Informasi yang beredar tanpa konteks atau verifikasi dapat mempengaruhi keputusan individu maupun komunitas.
Beberapa ciri informasi kebencanaan yang perlu dicermati antara lain tidak mencantumkan sumber resmi.
Narasi yang digunakan cenderung sangat emosional.
Informasi sering disertai ajakan untuk segera menyebarkan pesan.
Dalam kondisi seperti ini, masyarakat dianjurkan untuk berhenti sejenak sebelum mempercayai atau membagikan informasi.
Pemeriksaan terhadap asal informasi, waktu pembuatan, dan kesesuaiannya dengan pembaruan resmi menjadi langkah sederhana namun penting.

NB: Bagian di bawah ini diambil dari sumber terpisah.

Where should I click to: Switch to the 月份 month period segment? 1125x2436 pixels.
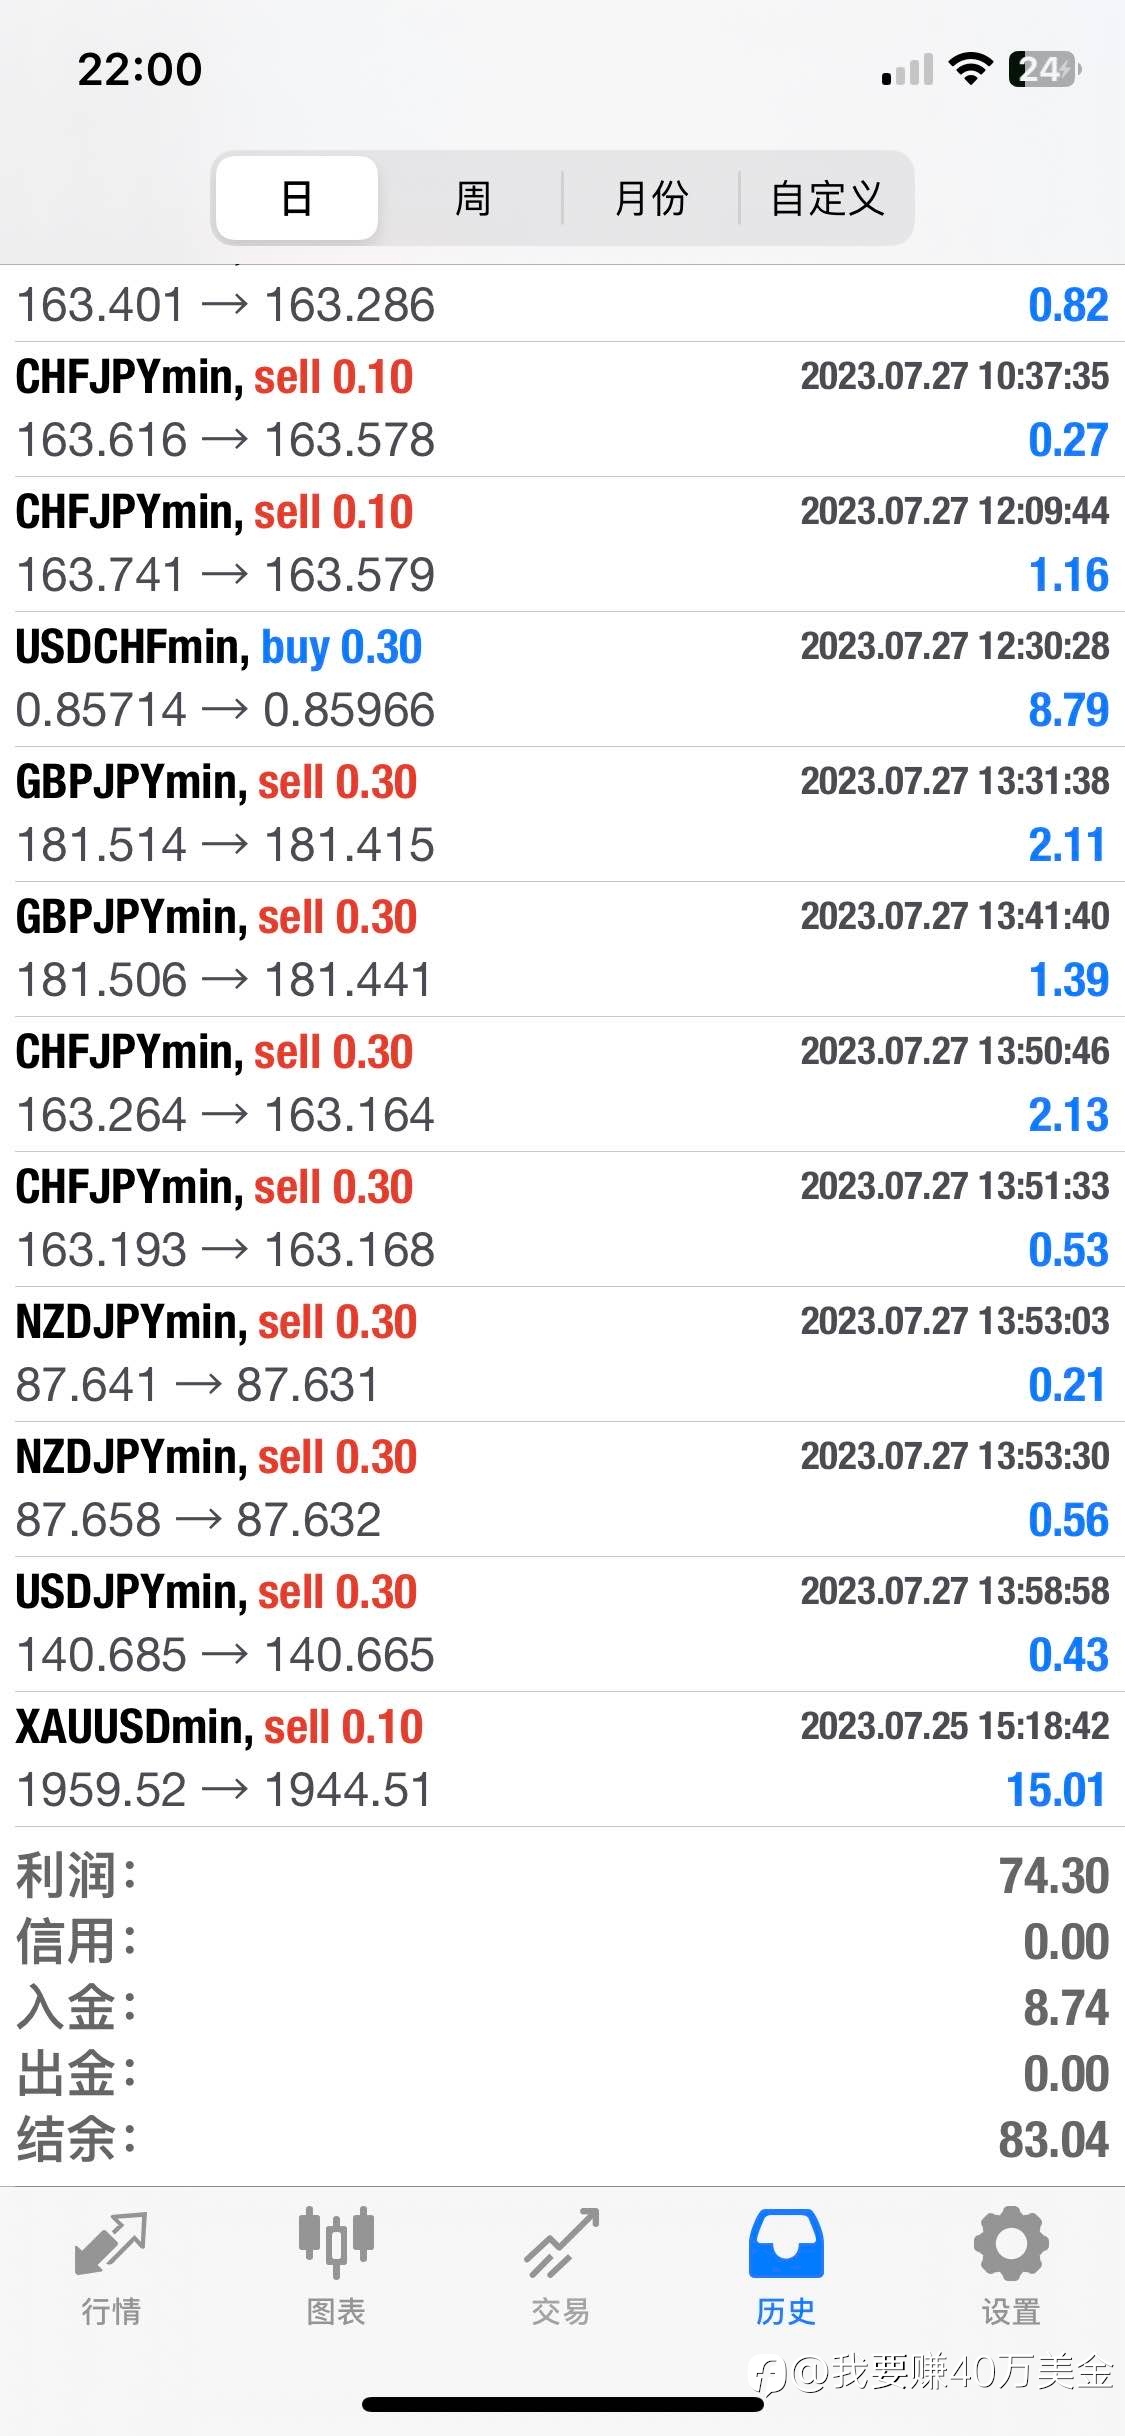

Akses Informasi Resmi Menjadi Rujukan Utama
Di Indonesia, informasi kebencanaan tersedia melalui berbagai kanal resmi.
Badan Meteorologi, Klimatologi, dan Geofisika menyediakan informasi terkait cuaca dan gempa bumi.
Badan Nasional Penanggulangan Bencana serta BPBD daerah menyampaikan pembaruan kondisi lapangan dan himbauan resmi.
Media massa yang kredibel juga berperan sebagai rujukan informasi.